Two scientists at Western Washington University’s Shannon Point Marine Center in Anacortes have received a $543,000 grant from the National Science Foundation to study the impacts of ocean acidification on organisms that form the base of the oceanic food web.

The new study is a follow-up to preliminary research they carried out with NSF funding on the impacts of ocean acidification on microscopic plants called phytoplankton, which are a primary source of energy in ocean systems and convert the sun’s energy into carbon-based energy by photosynthesis.

Brady Olson, marine scientist at the center, and Brooke Love, assistant professor in WWU’s Huxley College of the Environment, received the award in collaboration with Julie Keister of the University of Washington.

Olson and Love’s new project will examine how the production and storage of fats in phytoplankton exposed to acidic conditions affect the reproduction of one of its principal predators, the copepod.

Copepods are an important component in the oceanic food web, since they are fed upon by finfish, shellfish larvae and other marine animals such as herring and Dungeness crab, as well as filter feeders such as baleen whales and whale sharks.

Copepods are prevalent both locally in the Salish Sea and in global oceans.

The duo’s preliminary studies have shown that exposing common species of phytoplankton to acidic conditions can alter their nutritional value to the predators that consume them and therefore affect the transfer of energy through the food web.

Shannon Point’s Brady Olsen said the ripples across the food web starting with changes to the phytoplankton would be catastrophic.

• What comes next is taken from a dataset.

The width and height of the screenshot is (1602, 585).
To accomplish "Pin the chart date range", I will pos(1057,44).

“If you plug in real animals, it could look like this: copepod populations decline due to poor food quality associated with ocean acidification,” Olsen said, in a press release. “In turn, outwardly migrating juvenile salmon, once reaching estuaries and salt water, may be food limited due to a lack of copepods and small fishes such as juvenile herring, which depend on copepods for their own food.  This could then reduce juvenile salmon survival. A further reduction in salmon would have severe economic and biological consequences.”

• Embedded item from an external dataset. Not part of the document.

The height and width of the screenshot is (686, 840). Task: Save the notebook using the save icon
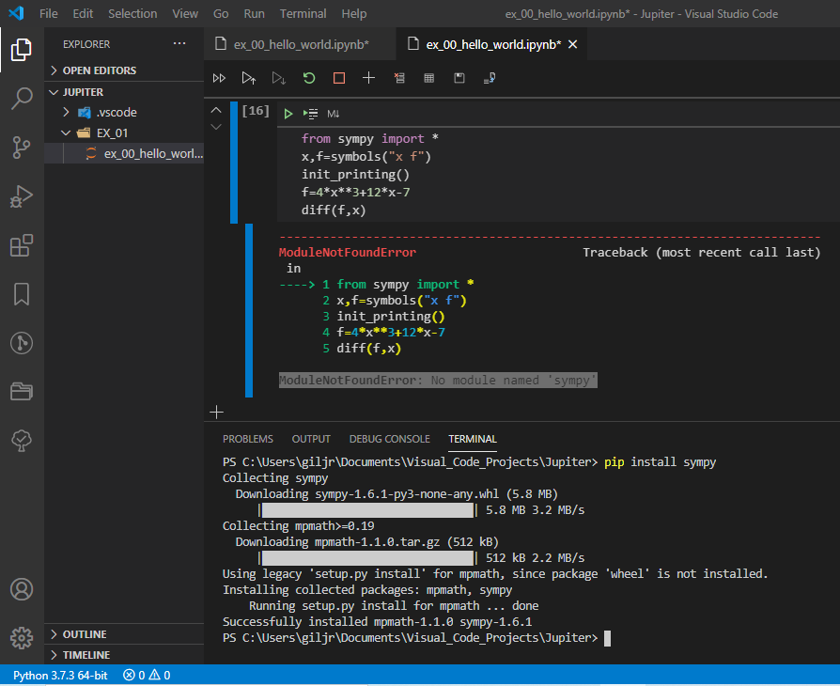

The grant will also provide funds to upgrade the existing facilities at the marine center for study of ocean acidification.

The research project will have an instructional component, as well. WWU students attending classes or doing research at the marine center and engaging in will learn techniques used worldwide to study the effects of ocean acidification.

The grant also funds a public-education component, allowing researchers to share their work with students in grade school.